Los antecedentes referidos reflejan como se ha efectuado un pronunciamiento sobre el alcance del cumplimiento del artículo 89 del CP, sin audiencia previa, vulnerando los principios de contradicción y defensa, sustrayendo dicho extremo al oportuno debate procesal, generando indefensión, no habiendo podido alegar ni acusación ni defensa, lo que entendieran pertinente sobre su ejecución en todo o en parte, ni el resto de los extremos recogidos en el referido precepto. Todo lo que lleva a la revocación de la sentencia recurrida en el extremo relativo al pronunciamiento sobre el artículo 89. 2 del CP que ha de acomodarse a los requisitos legales y constitucionales señalados, con audiencia expresa del penado y oportunidad de defensa, para cumplir con las garantías exigibles, lo que podrá llevar cabo el órgano sentenciador en el trámite de ejecución de sentencia.

UNDECIMO. -No se aprecian motivos para una especial imposición de las costas de este recurso, que se declaran de oficio, de conformidad con lo dispuesto en los artículos 239 y 240 de la Ley de Enjuiciamiento Criminal.

En virtud de todo lo expuesto, vistos los artículos citados y demás de pertinente aplicación,

Fallo

Que estimando parcialmente el recurso de apelación interpuesto por la representación de Don Arcadio contra la sentencia de fecha 24/11/2021 dictada por la Sección Cuarta de la Audiencia Provincial de Madrid, debemos confirmar y confirmamos la sentencia apelada, excepto en lo que se refiere al pronunciamiento relativo a la aplicación del artículo 89. 2 del CP de acuerdo con lo expuesto en el Fundamento jurídico decimo de la presente resolución.

Se declaran de oficio las costas producidas en la presente alzada.

Notifíquese a las partes y remítase al Tribunal sentenciador. Una vez firme, devuélvanse los autos originales a la Sala de procedencia, con testimonio de la presente sentencia, de conformidad con lo previsto en la Ley de Enjuiciamiento Criminal. Particípese, en su caso, la interposición de recurso, por si resultase procedente el dictado de resolución alguna en la Pieza de situación personal del penado.

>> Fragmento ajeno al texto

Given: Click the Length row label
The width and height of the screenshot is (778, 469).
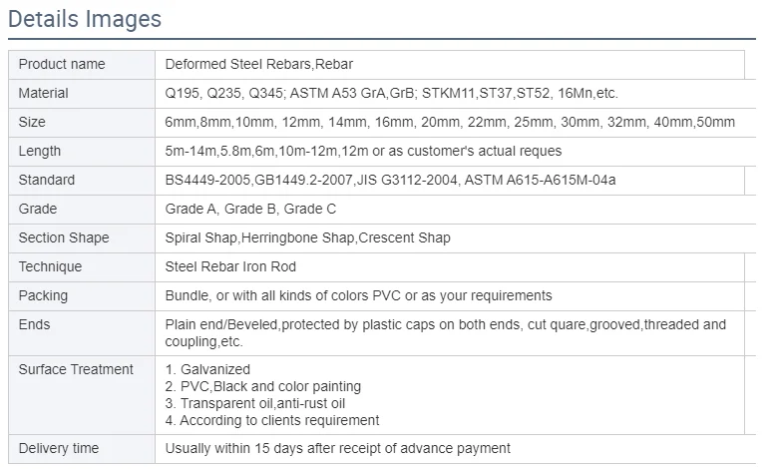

Así, por esta nuestra Sentencia, contra la que cabe interponer recurso de casación ante la Sala Segunda del Tribunal Supremo, de conformidad con lo previsto en el artículo 847.1 de la Ley de Enjuiciamiento Criminal, y de la que se unirá Certificación al Rollo de apelación, lo pronunciamos, mandamos y firmamos.

PUBLICACIÓN.-Dada y pronunciada fué la anterior Sentencia por los/las Ilmos/as. Sres/as. Magistrados/as que la firman y leída por el/la Ilmo/a. Sr/a. Presidente en el mismo día de su fecha, de lo que yo, el/la Letrado/ a de la Admón. de Justicia, certifico.

La difusión del texto de esta resolución a partes no interesadas en el proceso en el que ha sido dictada sólo podrá llevarse a cabo previa disociación de los datos de carácter personal que los mismos contuvieran y con pleno respeto al derecho a la intimidad, a los derechos de las personas que requieran un especial deber de tutela o a la garantía del anonimato de las víctimas o perjudicados, cuando proceda.

Los datos personales incluidos en esta resolución no podrán ser cedidos, ni comunicados con fines contrarios a las leyes.